On top of that you are (in the US) paying short-term CG rates on your winnings. Doesn't really seem worthwhile.
They say they also use swaps, but who is on the other side of those swaps then ? They also had to do transaction to hedge their swaps. So the only viable tradable option to replicate the night effect is trading the futures which is also the most cost effective solution. And the market on close volume for futures is very limited except S&P Futures. But here (on SP500 Futures) you also cannot trade more than 40000 contracts or ca. $8 billion in value (for this overnight effect). Funny is also that they could not explain it better why the overnight anomaly exists.? I would expect more and better explanations here.

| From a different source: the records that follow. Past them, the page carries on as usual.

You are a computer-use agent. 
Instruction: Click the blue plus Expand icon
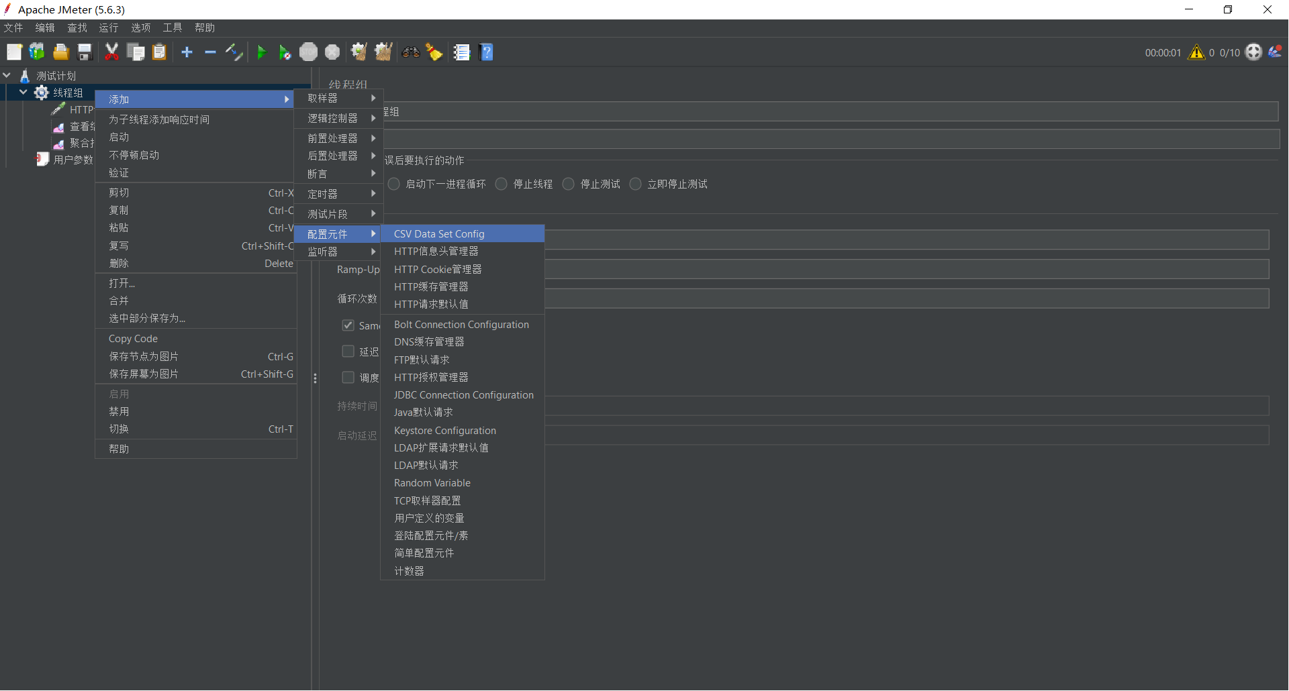[187, 52]
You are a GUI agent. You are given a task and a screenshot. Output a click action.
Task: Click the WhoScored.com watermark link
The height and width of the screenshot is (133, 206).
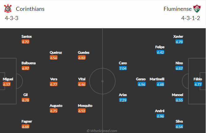point(102,131)
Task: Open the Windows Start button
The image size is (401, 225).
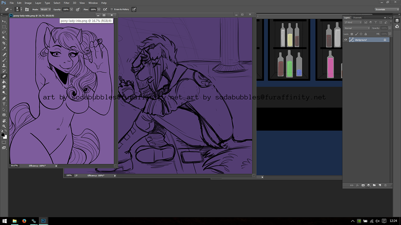Action: (x=5, y=221)
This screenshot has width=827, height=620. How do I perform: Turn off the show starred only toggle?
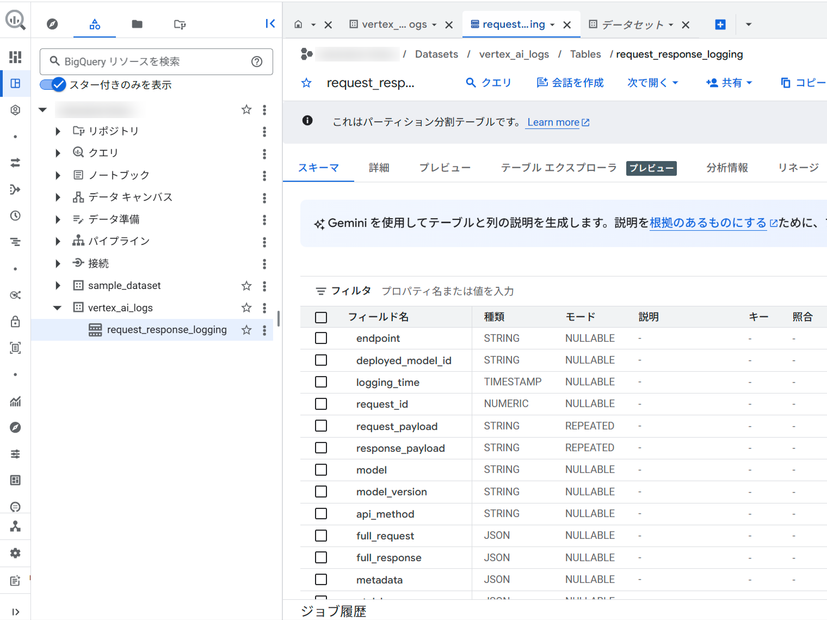point(53,85)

On any week without a holiday normal trading hours are only 19.34% of the week. Stock investors are simply checking infrequently to see what the value of their assets are. The people working hard to propel the growth in asset values work on a much wider range of hours. So it would be weird if half or more of the growth in asset values happened during 19.34% of the week. It's interesting how whatever domain people are working in they tend to think the universe should revolve around their own domain.
It's the cheapest most cost-effective way to lift the markets. Gap up on open equals free markup for exchange floor specialists. Can you imagine the amount of capital required to open each day exactly where it left off. The financial media always points to the stock indexes. The indexes are the benchmarks.